Is vibeporting a word? Maybe it should be?
Datasette-ts
Over holiday break, I was reading some of Simon Willison’s posts about AI and I checked where it’s currently possible to deploy it. You can deploy it pretty much everywhere but NOT on Cloudflare Workers, due to workers not really supporting much of Python’s ecosystem. I pointed Codex with GPT-5.2 Codex high/medium at the Datasette repo and had it break it down into README tasks and slowly do them one at a time. I’m not yet convinced by the crazy subagent stuff or that worktrees are worth it.
As I got into it, it was clear I needed to narrow down the scope. Mr. Willison has built a very mature project that has a plugin system and a ton of features built-in and it depends on subdependencies that he also has published like sqlite-utils. Obviously, what I wanted is something that feels similar and runs on Cloudflare Workers. I picked up Drizzle, Hono, and Alchemy to handle Cloudflare deployments. I chose not to rebuild the frontend as a React SPA instead rendering something similar to the original Jinja templates using Hono’s JSX.
Anyway, it ends up working pretty well. You can see a live demo at datasette-legislators.ep.workers.dev and the source is available below. I can’t say the code is in a good state, but it lives here https://github.com/scttcper/datasette-ts.
SESnoop
Another Cloudflare Worker port, this time of a Rails app called Sessy. I decided to rename it because I was going for a different vibe. I send a bunch of emails via SES for xmplaylist.com and I was looking into running Sessy to handle the bounces and complaints, however I can’t get myself to think about Ruby for more than 1 minute. So again I pointed Codex at the Sessy repo and a few other Cloudflare/Hono example repos and had it build out a monorepo where the worker handles the api and Cloudflare assets serves a React SPA frontend.
I think what was hard to reel in was how much frontend it was willing to build before I could stop it and start bringing in shadcn components. Like it made a bunch of select components and things that were generally pretty ugly. So then you have to tell it to replace all the ugly things with premade shadcn + baseui components.
This project took a bit more work to get working outside of pointing AI at the code. It made a number of Cloudflare mistakes, tests were difficult to get working 100% correctly.
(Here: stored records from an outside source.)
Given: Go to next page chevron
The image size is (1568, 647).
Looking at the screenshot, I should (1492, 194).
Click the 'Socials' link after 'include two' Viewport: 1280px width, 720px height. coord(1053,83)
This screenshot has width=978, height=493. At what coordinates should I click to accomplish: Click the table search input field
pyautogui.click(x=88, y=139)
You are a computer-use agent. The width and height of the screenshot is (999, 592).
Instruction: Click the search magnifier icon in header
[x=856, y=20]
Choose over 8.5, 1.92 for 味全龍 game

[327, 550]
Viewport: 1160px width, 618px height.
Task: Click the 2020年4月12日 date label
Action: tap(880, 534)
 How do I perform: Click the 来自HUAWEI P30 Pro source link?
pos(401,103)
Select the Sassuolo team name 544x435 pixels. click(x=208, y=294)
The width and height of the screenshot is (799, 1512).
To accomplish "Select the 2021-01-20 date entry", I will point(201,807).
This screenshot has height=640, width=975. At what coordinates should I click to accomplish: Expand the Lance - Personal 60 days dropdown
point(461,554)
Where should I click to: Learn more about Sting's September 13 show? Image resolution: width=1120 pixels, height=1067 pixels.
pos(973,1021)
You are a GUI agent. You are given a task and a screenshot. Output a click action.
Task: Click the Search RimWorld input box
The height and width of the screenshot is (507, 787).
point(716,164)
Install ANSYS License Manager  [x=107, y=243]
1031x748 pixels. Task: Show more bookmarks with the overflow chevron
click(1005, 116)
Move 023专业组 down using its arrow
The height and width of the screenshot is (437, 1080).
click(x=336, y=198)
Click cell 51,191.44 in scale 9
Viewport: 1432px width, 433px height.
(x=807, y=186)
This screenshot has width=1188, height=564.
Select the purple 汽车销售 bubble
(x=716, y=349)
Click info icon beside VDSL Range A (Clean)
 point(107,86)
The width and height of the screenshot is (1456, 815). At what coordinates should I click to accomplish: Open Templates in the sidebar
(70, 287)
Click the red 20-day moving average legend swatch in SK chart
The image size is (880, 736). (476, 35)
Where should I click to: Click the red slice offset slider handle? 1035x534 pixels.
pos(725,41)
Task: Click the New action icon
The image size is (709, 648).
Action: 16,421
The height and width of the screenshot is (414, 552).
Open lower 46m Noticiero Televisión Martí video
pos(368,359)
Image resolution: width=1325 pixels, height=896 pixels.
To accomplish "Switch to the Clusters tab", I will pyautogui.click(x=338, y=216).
One example was that it put the webhook at /webhook which Cloudflare would attempt to load as an asset since the worker is bound to /api which is always a bit of a headscratcher until you remember how this all works. It was really cool getting to know how SNS works with SES and watching them flow into D1 is fun.
I tried publishing this package to npm and it kinda works to deploy to cloudflare if alchemy is setup. Or you can run it locally with npx datasette-ts@latest serve ./legislators.db
I don’t have a live demo, but you can check out the source code at scttcper/sesnoop.
Conclusion
Pretty happy with how both of these turned out. I didn’t exclusively use Codex on either of them, however Codex was the main driver 95% of the time. I think Codex w/ GPT-5.2 Codex on high or medium is a great model and through the team plan you can basically run medium as long as you want. I exhausted about 1 week worth of the plan I’m on for Codex for each project.